Location of bold reference image in fmriprep 1.0.6?



Hi, all. We’d like to do some analyses on the bold reference images across our studies (to see if we can classify the originating scanner), but I don’t see that the reference images are output.

I think I should be able to fetch them from the working directory, but I wanted to confirm the correct location. If I use:

will I be getting the reference image I’m looking for?



I think this is it, but we should probably output those with other results.


That is the initial reference image, but some additional steps are done to improve the gray/white contrast (for boundary-based registration).

The enhanced image is: bold_reference_wf/enhance_and_skullstrip_bold_wf/n4_correct/*.nii.gz
The skull-stripped enhanced image is: bold_reference_wf/enhance_and_skullstrip_bold_wf/apply_mask/*.nii.gz

Those are the images actually used for further processing.


Thanks, Chris(es),

My RA pointed out to me that we actually want the reference image in MNI space to run the classification algorithm on.

Seems like I might want:
/fmriprep_wf/single_subject_sub_wf/func_preproc_task_task_run_001_wf/ bold_reference_wf/enhance_and_skullstrip_bold_wf/apply_mask/uni_xform_masked.nii.gz

Is that correct?

Thanks so much, again,


I don’t think we actually apply the full set of transforms to the reference image so this file is not available.

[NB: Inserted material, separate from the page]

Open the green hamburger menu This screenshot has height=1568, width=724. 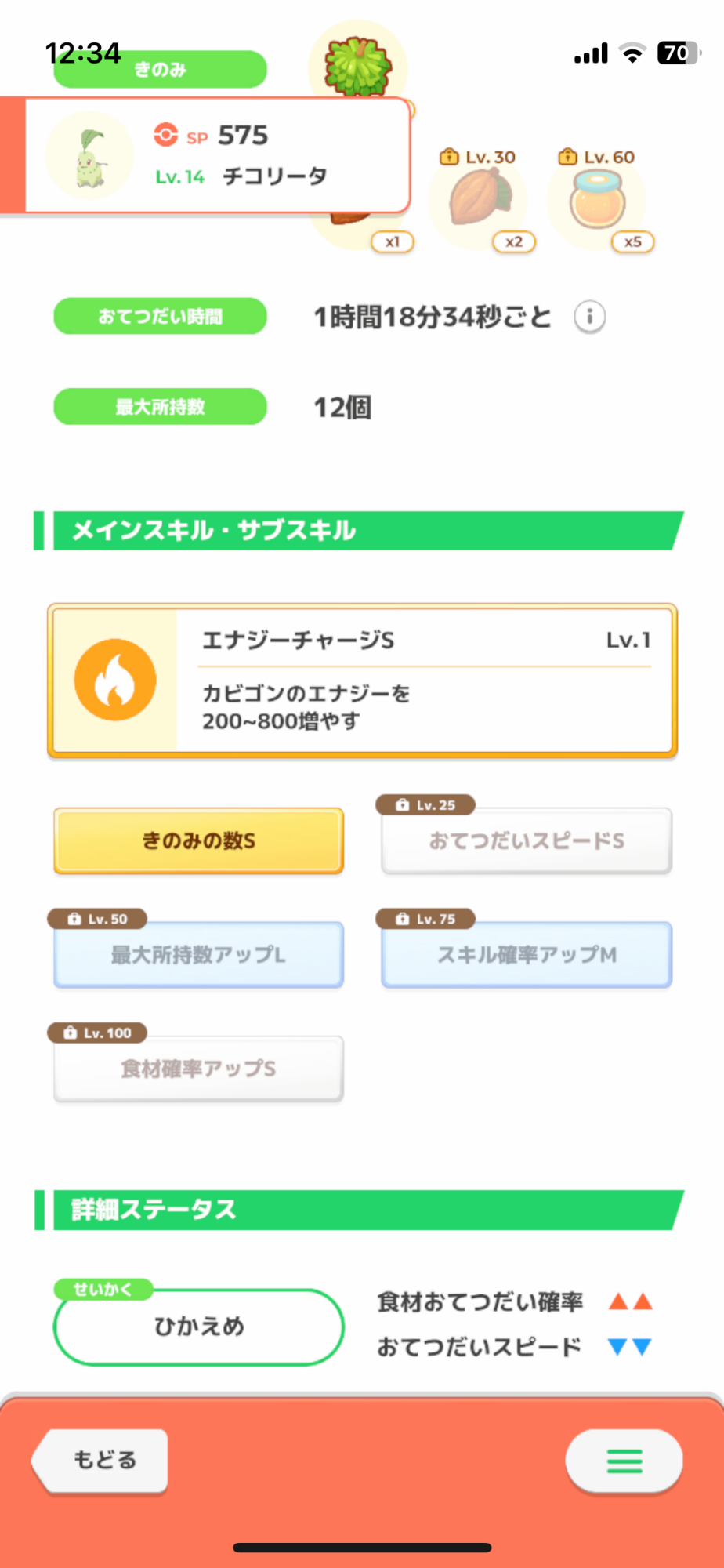coord(624,1460)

Why not take an average of 10 first volumes of your _preproc outputs in the MNI space?


My backup plan was to take the overall average of the timecourse, but I was thinking that the way fmriprep identifies the representative image might be slightly better than a simple average.

Is there any reason that the average of the first 10 images would be better than a whole timecourse average? (This is a block design experiment, so there are going to be time-varying differences in some ROIs.)


You want to average over some TRs (so you would remove noise), but you expect variance over a large number of TRs (so it’s a trade off). I would also skip some TRs in the beginning to avoid catching the non-steady state effects.